### GOAL OF THE EXERCISE
Among the lines below, keep only those from the one containing "You are a computer-use" through the one containing "Instruction: Click the", and reproduce them exactly.

### RECORDS PROVIDED
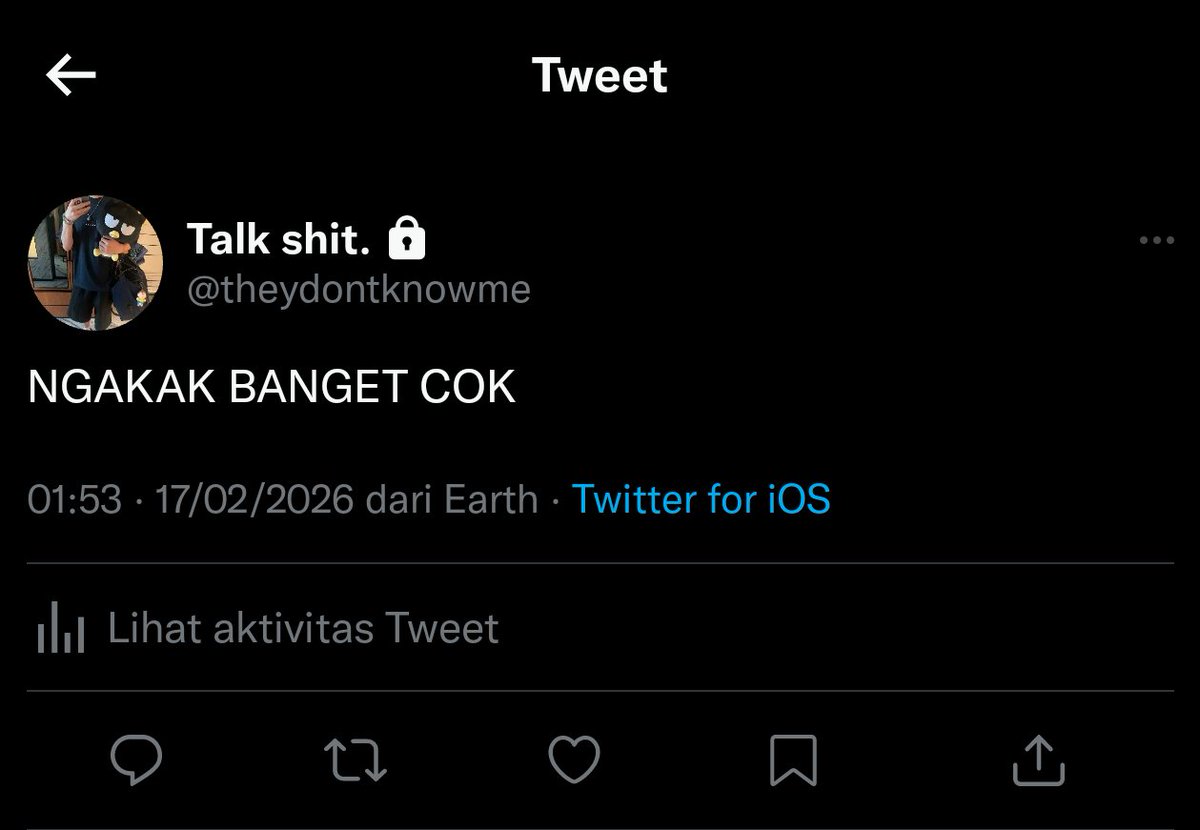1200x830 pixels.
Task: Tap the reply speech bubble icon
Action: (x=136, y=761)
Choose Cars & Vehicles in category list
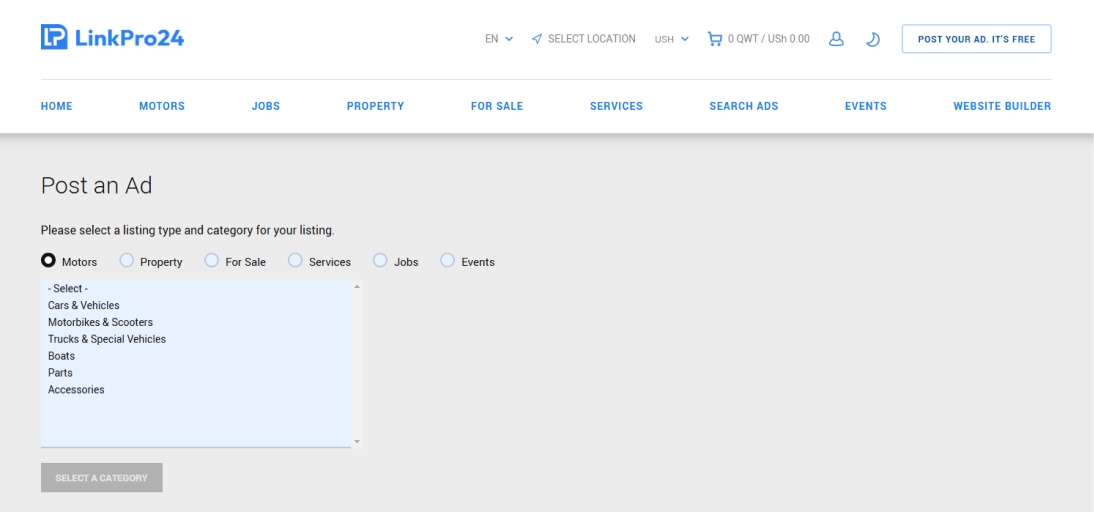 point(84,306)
==
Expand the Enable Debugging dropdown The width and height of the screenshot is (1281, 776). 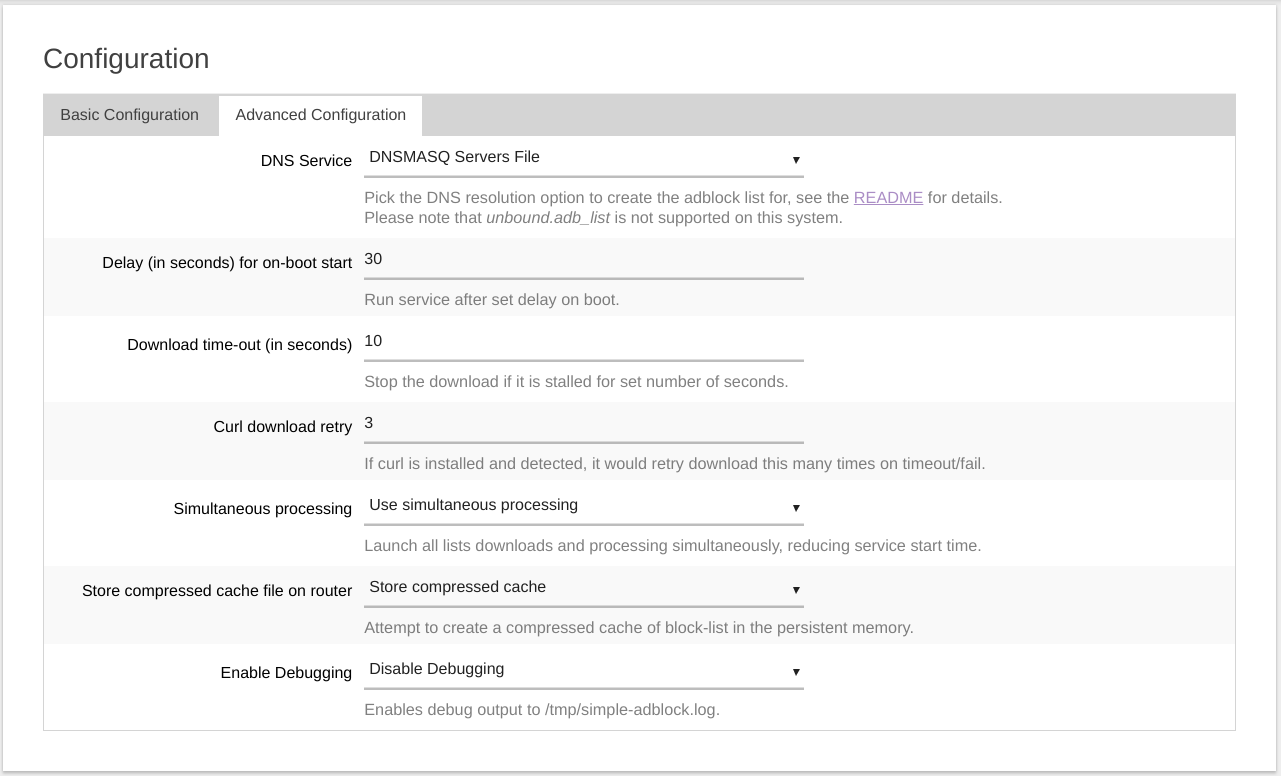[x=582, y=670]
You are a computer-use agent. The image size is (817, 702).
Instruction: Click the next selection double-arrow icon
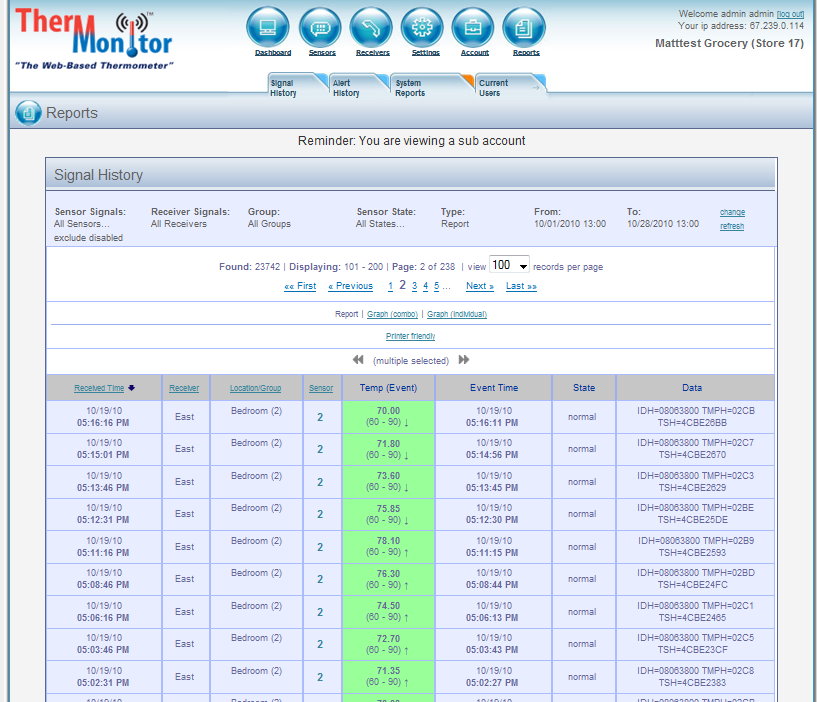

### YOUR SOLUTION
You are a computer-use agent. The image size is (817, 702).
Instruction: Click the next selection double-arrow icon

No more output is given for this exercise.